[Collected data entries]
□ □ □ □

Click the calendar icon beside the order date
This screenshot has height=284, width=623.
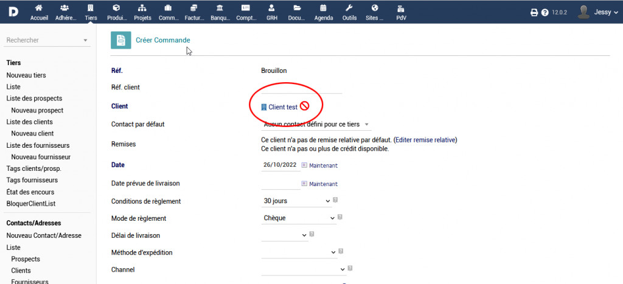click(304, 165)

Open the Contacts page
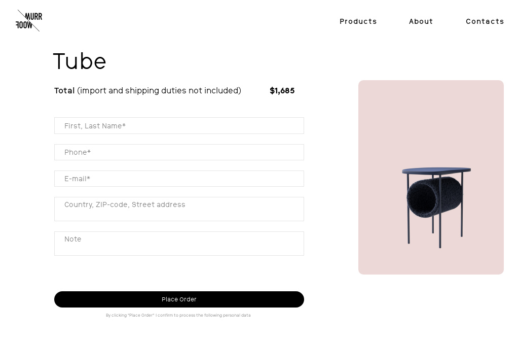[485, 21]
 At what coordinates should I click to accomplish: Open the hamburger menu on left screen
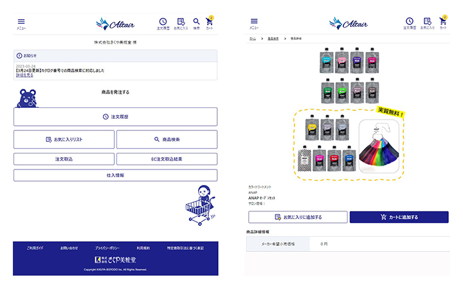point(21,23)
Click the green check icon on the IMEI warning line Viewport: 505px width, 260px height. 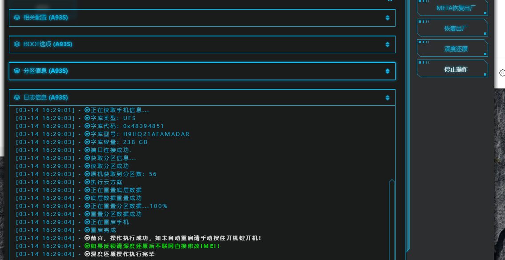87,246
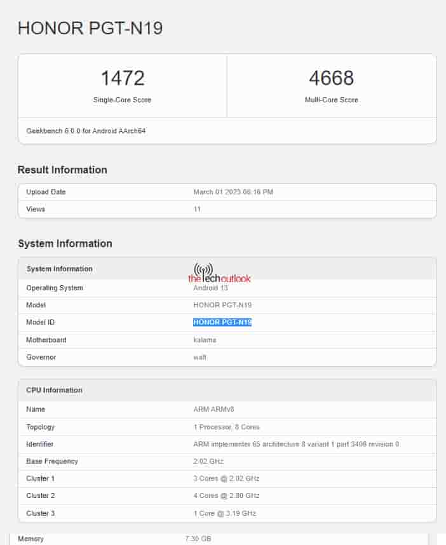446x545 pixels.
Task: Click the ARM implementer identifier string
Action: (295, 444)
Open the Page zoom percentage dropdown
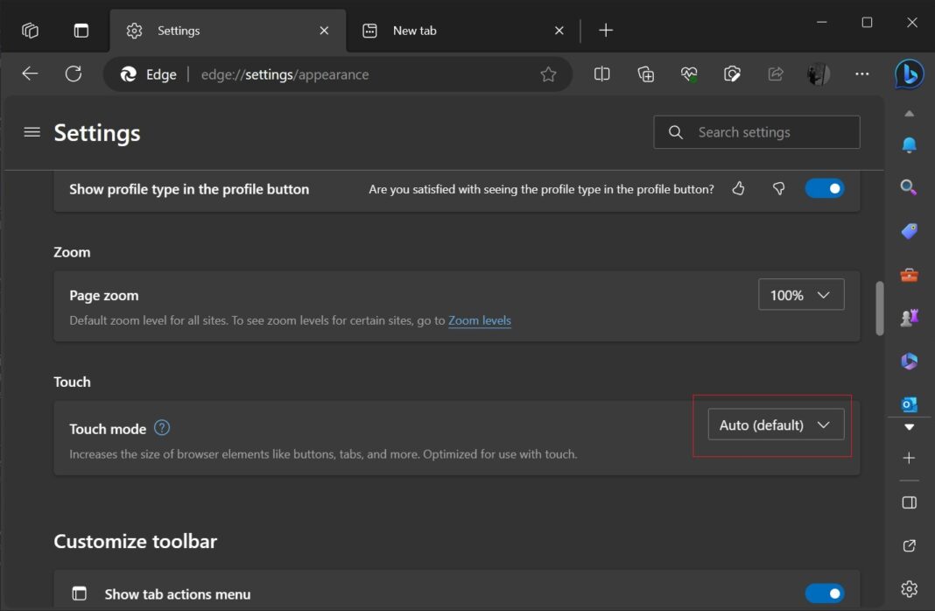The image size is (935, 611). click(x=800, y=295)
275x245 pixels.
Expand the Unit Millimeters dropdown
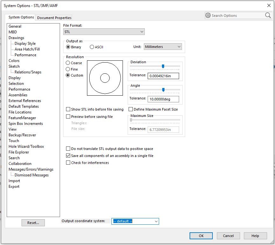tap(163, 47)
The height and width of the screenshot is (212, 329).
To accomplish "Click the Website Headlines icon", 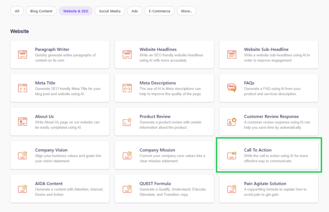I will pyautogui.click(x=127, y=54).
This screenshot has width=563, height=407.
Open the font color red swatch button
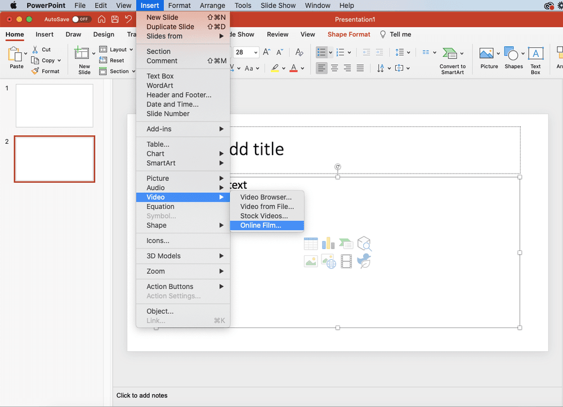[293, 68]
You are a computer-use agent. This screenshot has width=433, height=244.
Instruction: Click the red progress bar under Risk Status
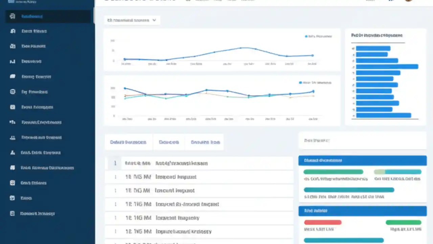[x=323, y=222]
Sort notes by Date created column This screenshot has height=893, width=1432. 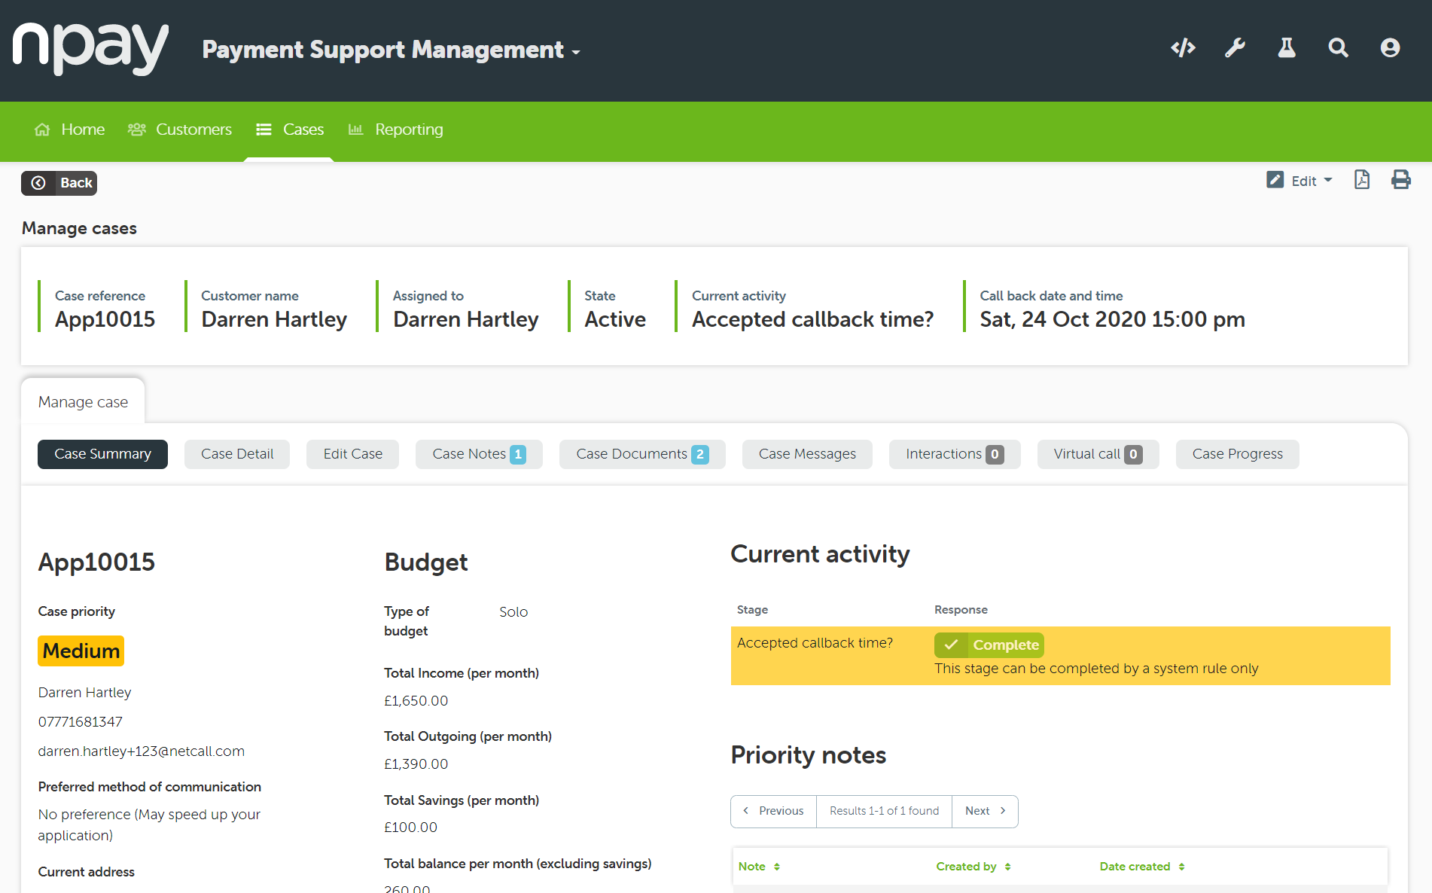point(1141,867)
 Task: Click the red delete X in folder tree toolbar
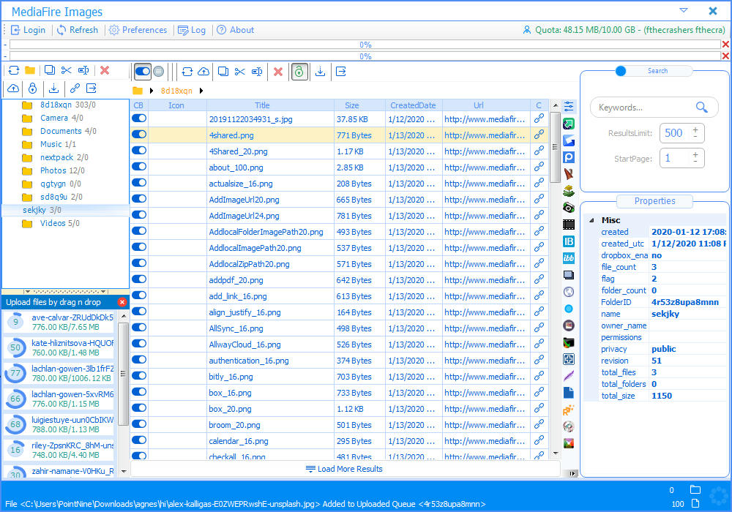tap(105, 70)
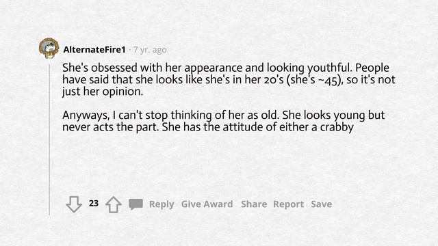Click the '(she's ~45)' text
The image size is (438, 246).
coord(315,80)

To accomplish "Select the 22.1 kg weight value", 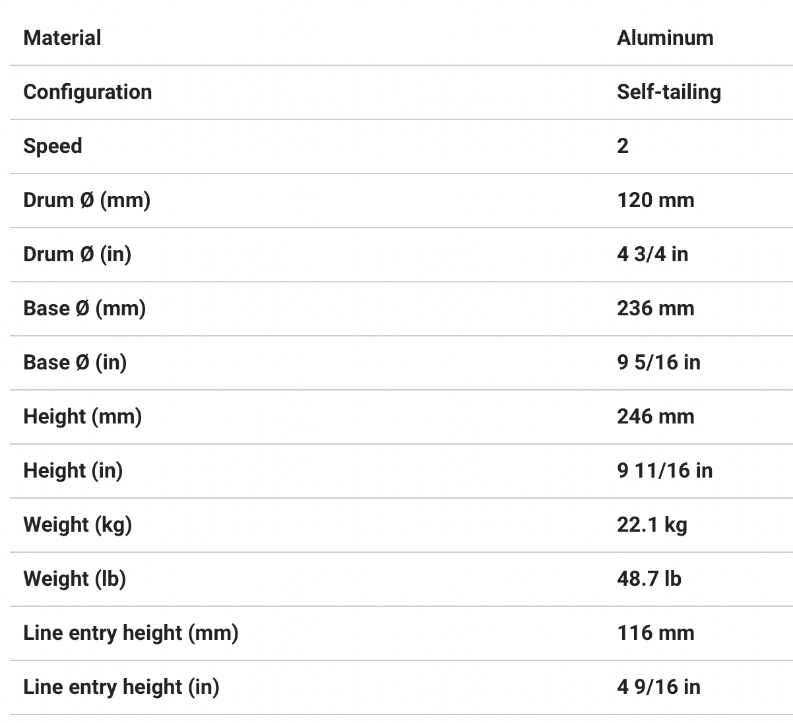I will click(x=652, y=524).
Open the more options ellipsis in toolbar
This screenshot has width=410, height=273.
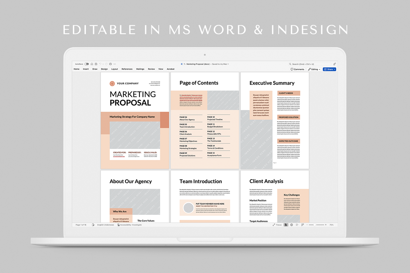pyautogui.click(x=115, y=64)
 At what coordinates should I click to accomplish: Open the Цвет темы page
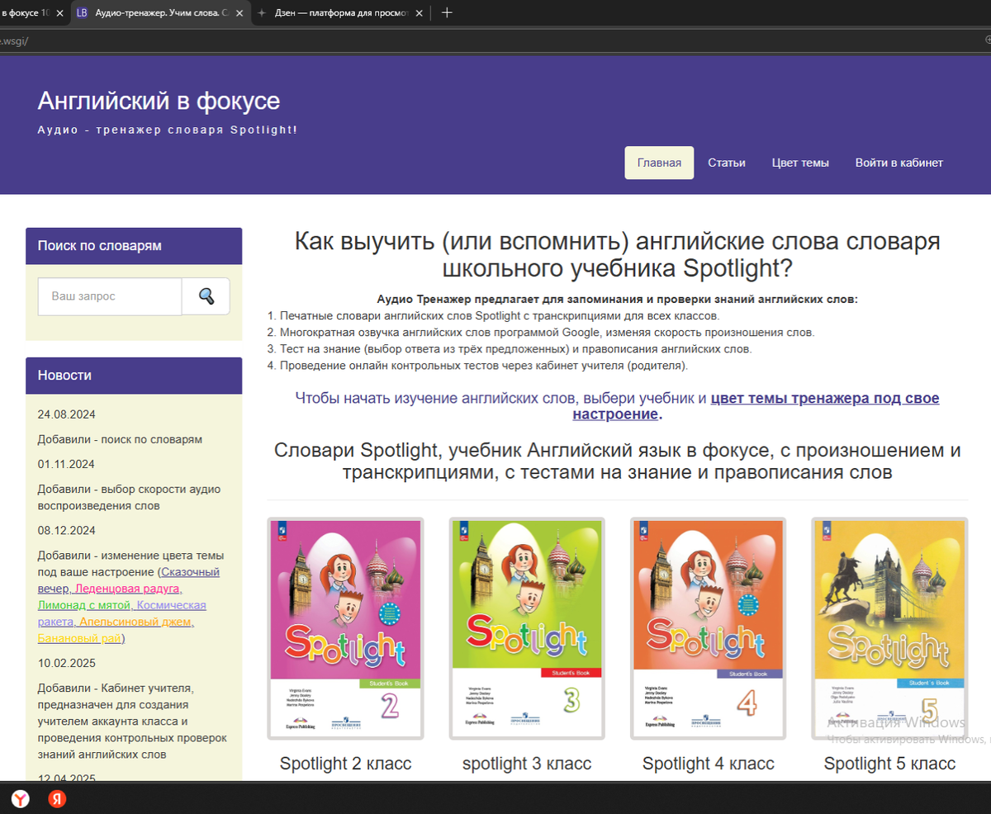[799, 162]
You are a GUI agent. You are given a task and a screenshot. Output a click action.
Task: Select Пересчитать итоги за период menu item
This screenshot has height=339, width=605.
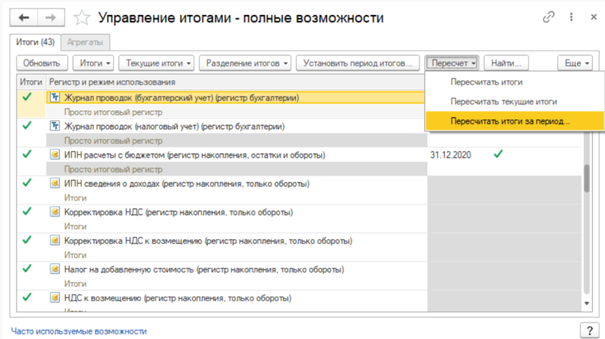(510, 120)
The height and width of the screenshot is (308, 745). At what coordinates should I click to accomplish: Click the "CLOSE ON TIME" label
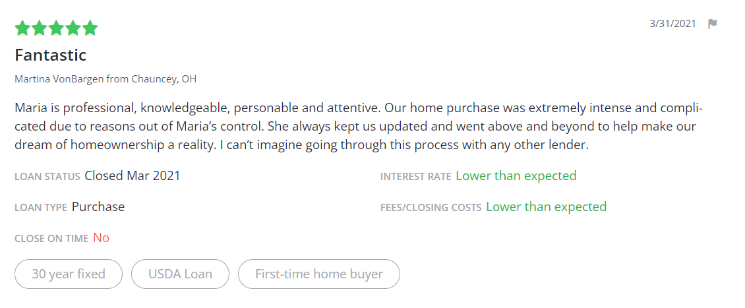click(x=51, y=239)
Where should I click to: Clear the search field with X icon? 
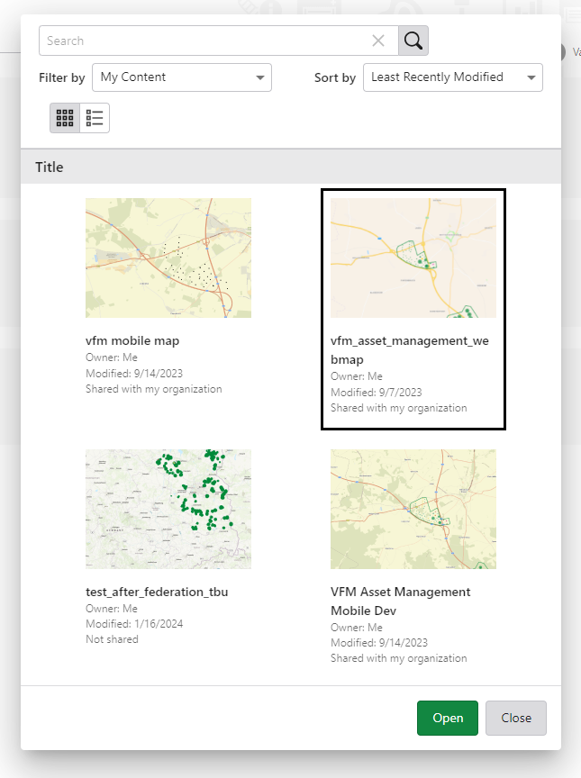(378, 41)
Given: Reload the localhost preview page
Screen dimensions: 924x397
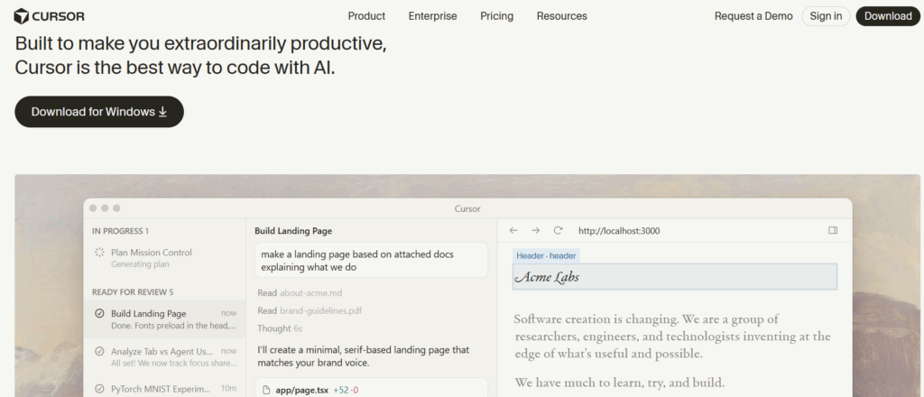Looking at the screenshot, I should click(x=558, y=230).
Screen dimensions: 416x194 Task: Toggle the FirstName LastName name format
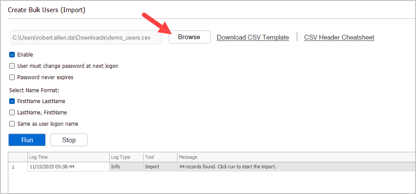[12, 101]
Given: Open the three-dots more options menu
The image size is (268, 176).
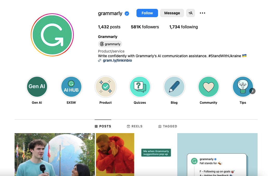Looking at the screenshot, I should tap(202, 13).
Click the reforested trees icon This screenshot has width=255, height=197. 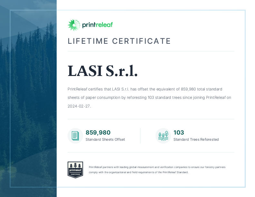[163, 136]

□ □ □ □

**Work to be completed:**
Taking the records above, print only and exactly the lines from the line with "The height and width of the screenshot is (308, 745)." to the line with "Given: Reload the localhost preview page", both kept, and exclude pictures.

**Task result:**
The height and width of the screenshot is (308, 745). At what coordinates should I click to accomplish: Click the "CLOSE ON TIME" label
click(x=51, y=239)
Where should I click to: Clear the search field with X icon? 
(378, 41)
Given: Reload the localhost preview page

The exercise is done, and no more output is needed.